DESCRIPTION OF THE TASK — Although the data below contains pictures, please reproduce only its words, exactly.

= Beginning of Section =

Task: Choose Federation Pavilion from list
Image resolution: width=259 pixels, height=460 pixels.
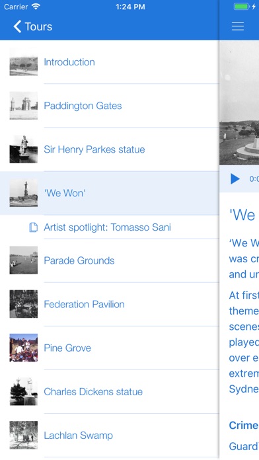Action: [x=110, y=304]
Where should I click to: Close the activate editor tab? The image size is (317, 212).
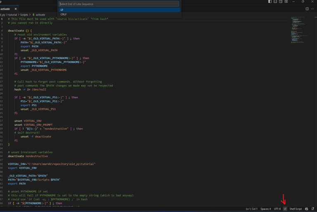pos(16,9)
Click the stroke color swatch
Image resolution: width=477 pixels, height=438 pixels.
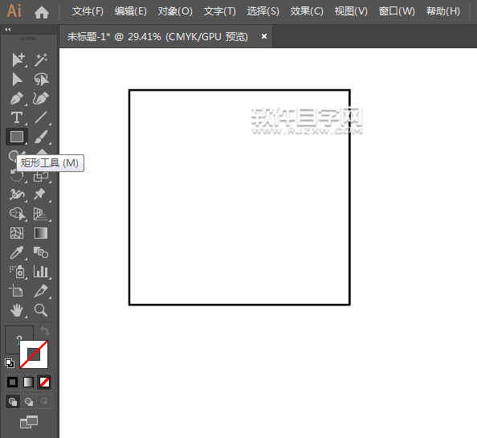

= End of Section =

RESULT BELOW —
Task: Choose Federation Pavilion from list
Image resolution: width=259 pixels, height=460 pixels.
Action: [x=110, y=304]
Where should I click to: Close the activate editor tab? The image size is (317, 212).
pos(16,9)
Click the stroke color swatch
Image resolution: width=477 pixels, height=438 pixels.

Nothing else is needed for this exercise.